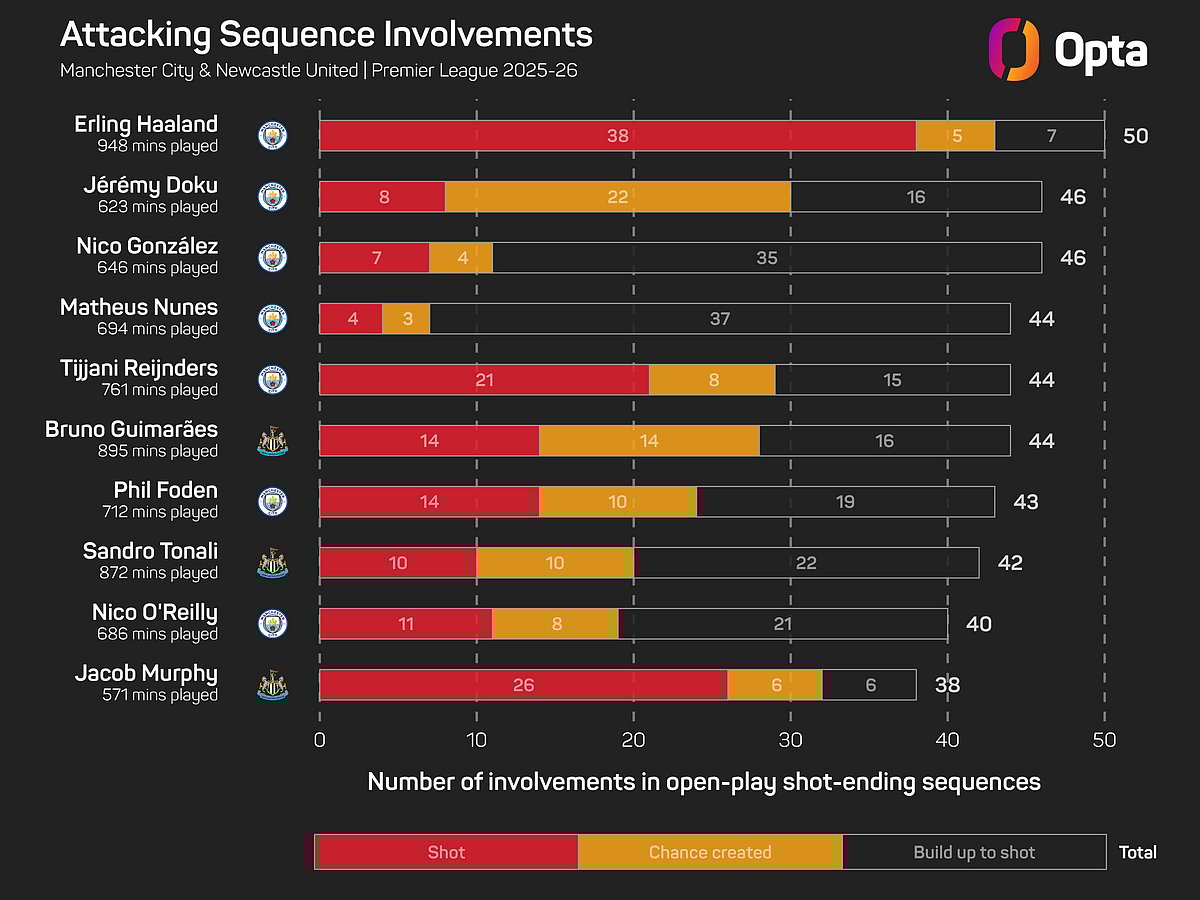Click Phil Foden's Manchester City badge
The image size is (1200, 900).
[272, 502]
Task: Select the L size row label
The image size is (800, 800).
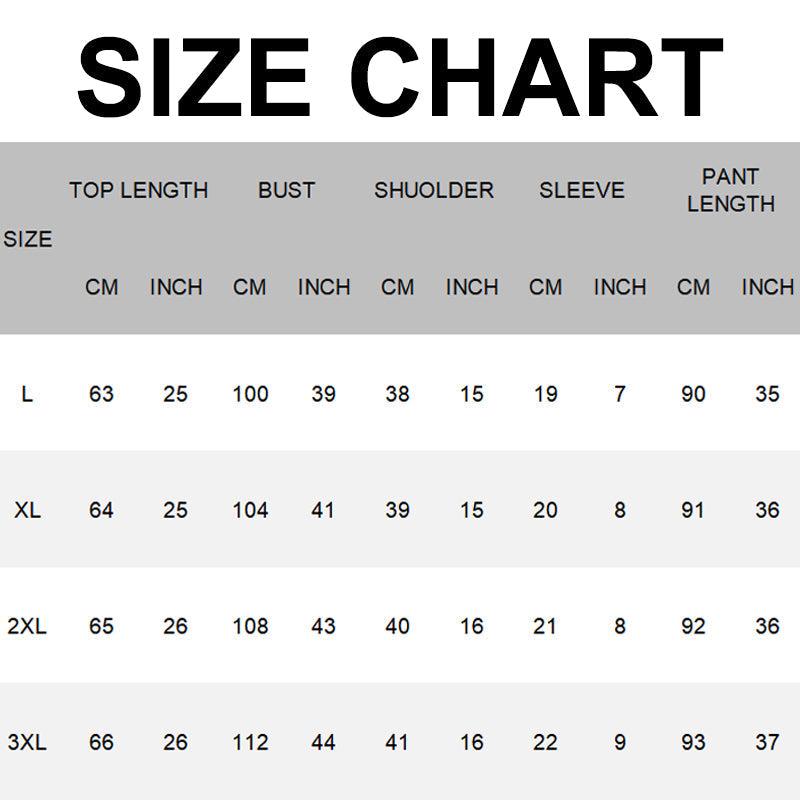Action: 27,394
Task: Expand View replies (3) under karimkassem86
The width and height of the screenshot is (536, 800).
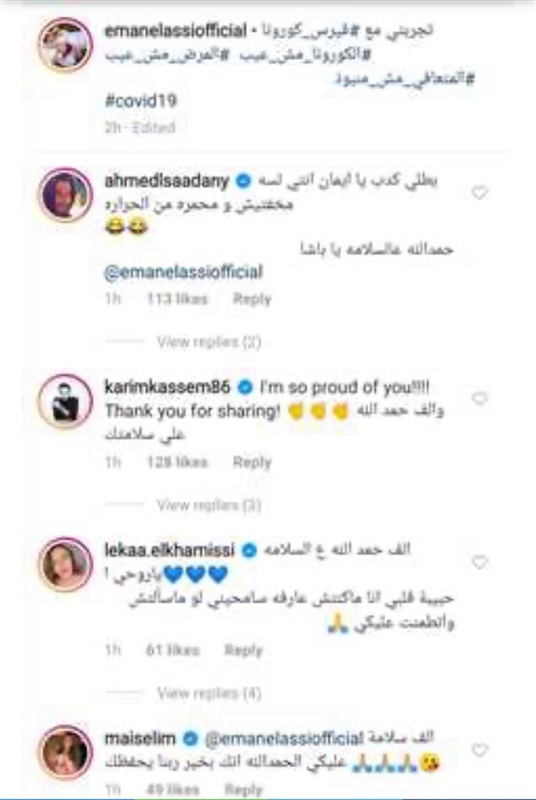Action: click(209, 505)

==

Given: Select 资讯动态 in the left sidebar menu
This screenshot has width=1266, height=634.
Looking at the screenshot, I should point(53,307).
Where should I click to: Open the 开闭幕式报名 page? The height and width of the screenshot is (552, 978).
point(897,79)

WHAT IS NEEDED - Your answer should be each line of the data that contains the word "Select", copied as it stands.

SOLVED PROBLEM -
Task: Select the L size row label
Given: Select 资讯动态 in the left sidebar menu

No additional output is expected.